The noise level in Bhubaneswar city during Dussehra 2020 has been studied using different supervised machine learning (ML) models, such as Decision Tree (DT), Neural Network (NN), k-Nearest Neighbor (k-NN), Naïve Bayes (NB), Support Vector Machine (SVM), and Random Forest (RF), and has been simulated using Orange 3.26 data analytics environment. This empirical analysis demonstrated that DT and RF have a classification accuracy of 0.925, which is higher than that of other considered ML models. Aside from that, it is shown that the average probabilities of high and low noise levels being predicted in testing dataset are 1.00 and 0.87 for DT and RF, respectively. With the greatest machine learning models, we can anticipate noise levels in specific areas, such as residential, industrial, and commercial areas, in order to address the sustainability issue to the society for better life cycle.
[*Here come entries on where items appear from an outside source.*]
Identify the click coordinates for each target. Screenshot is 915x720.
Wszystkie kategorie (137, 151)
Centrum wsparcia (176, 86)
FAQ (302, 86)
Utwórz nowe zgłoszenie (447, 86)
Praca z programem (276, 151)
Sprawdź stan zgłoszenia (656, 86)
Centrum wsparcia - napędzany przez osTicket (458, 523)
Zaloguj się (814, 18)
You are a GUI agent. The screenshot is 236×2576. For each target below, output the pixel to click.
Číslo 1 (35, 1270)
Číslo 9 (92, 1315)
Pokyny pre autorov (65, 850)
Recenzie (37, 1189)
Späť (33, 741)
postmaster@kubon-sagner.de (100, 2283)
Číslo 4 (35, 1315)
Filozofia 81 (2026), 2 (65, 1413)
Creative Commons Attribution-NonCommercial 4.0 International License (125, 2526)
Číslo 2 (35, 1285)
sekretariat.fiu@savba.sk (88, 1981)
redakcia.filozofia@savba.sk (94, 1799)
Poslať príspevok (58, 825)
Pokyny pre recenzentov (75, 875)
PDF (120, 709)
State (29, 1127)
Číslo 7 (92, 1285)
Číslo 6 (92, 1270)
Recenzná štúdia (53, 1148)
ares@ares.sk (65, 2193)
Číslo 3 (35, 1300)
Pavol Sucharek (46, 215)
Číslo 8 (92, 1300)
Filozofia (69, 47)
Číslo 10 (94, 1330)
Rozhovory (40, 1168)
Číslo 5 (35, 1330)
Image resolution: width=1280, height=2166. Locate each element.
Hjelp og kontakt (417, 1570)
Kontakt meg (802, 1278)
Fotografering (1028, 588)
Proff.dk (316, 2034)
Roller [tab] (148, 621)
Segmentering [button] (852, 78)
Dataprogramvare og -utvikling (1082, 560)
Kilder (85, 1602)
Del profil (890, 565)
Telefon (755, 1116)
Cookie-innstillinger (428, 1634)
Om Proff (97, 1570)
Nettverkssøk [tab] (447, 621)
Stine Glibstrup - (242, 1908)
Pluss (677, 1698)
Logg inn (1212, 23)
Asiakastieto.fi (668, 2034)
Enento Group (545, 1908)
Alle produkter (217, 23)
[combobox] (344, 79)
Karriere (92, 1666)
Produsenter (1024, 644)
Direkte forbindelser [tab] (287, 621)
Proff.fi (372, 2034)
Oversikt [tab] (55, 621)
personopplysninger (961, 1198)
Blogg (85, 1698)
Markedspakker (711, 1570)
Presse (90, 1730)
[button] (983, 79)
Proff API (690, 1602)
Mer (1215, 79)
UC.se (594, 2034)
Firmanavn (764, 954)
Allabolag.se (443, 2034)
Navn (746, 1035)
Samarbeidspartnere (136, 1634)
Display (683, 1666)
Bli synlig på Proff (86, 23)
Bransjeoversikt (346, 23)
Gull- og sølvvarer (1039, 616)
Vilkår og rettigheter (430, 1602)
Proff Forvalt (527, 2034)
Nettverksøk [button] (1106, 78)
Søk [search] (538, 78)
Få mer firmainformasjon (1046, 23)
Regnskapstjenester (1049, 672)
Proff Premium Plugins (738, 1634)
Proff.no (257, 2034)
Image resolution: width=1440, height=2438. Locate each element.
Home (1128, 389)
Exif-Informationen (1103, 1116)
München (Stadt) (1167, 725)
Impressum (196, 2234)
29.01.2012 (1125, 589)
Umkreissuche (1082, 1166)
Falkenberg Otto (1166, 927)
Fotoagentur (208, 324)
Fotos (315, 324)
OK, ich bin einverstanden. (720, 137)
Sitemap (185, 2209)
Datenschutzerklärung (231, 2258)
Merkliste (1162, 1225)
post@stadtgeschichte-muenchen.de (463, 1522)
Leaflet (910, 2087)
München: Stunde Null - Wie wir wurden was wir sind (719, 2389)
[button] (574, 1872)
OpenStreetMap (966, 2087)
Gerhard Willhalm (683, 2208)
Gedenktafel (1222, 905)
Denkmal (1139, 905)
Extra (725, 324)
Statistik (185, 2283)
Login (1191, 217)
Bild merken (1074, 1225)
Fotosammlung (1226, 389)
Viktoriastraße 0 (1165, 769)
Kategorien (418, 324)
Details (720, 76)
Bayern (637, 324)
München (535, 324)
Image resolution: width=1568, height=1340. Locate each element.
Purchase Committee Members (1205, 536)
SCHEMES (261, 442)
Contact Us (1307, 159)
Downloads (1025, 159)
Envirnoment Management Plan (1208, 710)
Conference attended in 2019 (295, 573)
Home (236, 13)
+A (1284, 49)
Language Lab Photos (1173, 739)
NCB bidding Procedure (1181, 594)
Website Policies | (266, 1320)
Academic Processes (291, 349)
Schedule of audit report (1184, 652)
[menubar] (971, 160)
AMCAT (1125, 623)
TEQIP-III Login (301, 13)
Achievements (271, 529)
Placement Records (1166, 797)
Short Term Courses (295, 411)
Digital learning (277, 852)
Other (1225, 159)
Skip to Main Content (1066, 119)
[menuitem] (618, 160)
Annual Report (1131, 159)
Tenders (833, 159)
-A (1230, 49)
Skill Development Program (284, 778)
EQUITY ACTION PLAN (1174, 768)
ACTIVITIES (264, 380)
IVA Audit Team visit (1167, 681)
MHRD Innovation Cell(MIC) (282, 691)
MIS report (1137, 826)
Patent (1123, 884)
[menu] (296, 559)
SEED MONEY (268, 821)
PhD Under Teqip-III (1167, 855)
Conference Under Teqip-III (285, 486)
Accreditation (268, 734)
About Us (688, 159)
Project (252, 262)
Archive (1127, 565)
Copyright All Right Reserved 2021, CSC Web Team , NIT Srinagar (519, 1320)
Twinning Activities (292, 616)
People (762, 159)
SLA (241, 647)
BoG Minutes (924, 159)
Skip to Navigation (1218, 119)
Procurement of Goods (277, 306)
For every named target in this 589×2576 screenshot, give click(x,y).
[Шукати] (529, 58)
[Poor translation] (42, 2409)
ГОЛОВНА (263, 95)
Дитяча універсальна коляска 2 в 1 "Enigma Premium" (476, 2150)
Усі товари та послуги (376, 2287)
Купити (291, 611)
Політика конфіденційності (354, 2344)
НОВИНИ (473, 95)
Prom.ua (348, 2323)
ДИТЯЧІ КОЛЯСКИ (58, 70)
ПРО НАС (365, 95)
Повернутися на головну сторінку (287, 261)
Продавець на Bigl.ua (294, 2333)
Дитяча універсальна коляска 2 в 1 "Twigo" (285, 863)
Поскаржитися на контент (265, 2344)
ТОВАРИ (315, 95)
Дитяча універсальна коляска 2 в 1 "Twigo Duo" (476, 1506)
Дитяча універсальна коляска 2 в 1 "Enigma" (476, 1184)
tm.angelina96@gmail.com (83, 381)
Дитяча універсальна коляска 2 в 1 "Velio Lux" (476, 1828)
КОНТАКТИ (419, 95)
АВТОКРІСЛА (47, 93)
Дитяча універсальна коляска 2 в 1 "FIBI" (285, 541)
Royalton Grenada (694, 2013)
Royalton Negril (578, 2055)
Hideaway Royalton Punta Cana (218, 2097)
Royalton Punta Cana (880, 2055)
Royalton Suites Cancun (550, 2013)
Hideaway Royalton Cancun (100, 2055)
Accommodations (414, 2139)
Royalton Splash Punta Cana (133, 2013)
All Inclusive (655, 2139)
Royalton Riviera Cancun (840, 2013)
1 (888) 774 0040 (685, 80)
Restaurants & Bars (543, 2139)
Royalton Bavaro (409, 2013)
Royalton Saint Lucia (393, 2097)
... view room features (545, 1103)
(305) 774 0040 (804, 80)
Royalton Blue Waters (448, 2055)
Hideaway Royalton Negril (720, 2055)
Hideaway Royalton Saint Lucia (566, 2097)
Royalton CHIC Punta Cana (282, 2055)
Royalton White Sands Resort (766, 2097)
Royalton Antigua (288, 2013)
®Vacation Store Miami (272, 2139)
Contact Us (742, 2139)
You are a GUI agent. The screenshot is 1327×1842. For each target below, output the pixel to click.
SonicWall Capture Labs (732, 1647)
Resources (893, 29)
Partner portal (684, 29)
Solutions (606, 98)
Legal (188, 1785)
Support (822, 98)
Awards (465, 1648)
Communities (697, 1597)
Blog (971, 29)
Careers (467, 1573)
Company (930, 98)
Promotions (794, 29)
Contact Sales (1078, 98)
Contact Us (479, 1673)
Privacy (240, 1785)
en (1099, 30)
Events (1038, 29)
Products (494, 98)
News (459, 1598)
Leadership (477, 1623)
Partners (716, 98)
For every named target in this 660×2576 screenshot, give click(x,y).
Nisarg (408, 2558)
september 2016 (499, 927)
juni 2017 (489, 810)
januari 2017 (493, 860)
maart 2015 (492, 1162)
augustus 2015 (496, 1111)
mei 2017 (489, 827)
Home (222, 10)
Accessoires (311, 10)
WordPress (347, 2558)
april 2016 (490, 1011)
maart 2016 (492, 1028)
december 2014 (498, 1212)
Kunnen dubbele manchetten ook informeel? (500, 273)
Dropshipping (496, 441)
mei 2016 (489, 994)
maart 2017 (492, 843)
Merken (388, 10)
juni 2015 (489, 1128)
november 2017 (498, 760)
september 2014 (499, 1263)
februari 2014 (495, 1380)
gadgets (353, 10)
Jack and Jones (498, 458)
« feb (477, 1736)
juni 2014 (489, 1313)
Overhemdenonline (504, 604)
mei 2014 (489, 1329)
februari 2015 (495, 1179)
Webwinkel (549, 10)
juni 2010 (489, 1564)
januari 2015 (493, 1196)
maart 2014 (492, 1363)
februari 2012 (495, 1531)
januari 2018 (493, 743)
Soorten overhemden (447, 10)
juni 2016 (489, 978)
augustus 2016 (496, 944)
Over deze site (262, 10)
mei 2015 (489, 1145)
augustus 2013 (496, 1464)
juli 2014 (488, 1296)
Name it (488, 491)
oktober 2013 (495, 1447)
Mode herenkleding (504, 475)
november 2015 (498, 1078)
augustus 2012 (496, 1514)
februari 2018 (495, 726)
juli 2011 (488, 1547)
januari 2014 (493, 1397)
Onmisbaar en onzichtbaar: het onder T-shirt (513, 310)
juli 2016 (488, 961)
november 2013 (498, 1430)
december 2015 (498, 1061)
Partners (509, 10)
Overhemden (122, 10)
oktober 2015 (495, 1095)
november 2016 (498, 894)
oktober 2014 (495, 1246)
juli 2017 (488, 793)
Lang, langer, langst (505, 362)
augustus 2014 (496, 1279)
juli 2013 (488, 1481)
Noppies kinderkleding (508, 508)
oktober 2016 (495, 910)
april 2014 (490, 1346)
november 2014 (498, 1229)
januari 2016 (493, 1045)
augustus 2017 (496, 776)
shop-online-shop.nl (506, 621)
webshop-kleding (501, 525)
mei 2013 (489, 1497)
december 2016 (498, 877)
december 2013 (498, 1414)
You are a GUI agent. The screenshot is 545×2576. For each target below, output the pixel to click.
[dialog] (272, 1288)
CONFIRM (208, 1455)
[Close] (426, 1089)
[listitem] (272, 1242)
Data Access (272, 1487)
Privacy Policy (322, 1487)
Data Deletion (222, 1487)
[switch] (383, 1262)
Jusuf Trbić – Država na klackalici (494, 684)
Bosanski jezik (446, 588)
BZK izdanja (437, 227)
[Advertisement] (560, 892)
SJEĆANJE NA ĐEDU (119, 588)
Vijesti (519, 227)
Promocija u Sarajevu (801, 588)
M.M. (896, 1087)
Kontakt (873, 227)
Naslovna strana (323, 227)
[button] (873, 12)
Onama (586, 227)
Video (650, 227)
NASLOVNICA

Furthermore, the key advantages of this study are the ability to classify and manipulate noises coming from many sources and to predict health issues in the near future. Due to the short dataset and the requirement for continual monitoring, this approach has significant drawbacks. Eventually, we plan to use this approach for estimating the noise levels in other regions by gathering more data by imposing recent deep learning (DL) based approaches, and different sensors in terms of IoT device can be put at the location to continuously detect sound levels and save the data in a database like cloud. Furthermore, the detailed work has been planned to collaborate with government of Odisha (forecasting department) for future betterment in noise pollution monitoring in the real life environment.

Data Availability

Data are available on request.

Conflicts of Interest

The authors declare that there are no conflicts of interest.

Acknowledgments

The authors want to thank Parala Maharaja Engineering College (Govt.), Berhampur, India, for providing adequate infrastructure and facilities to conduct this research work.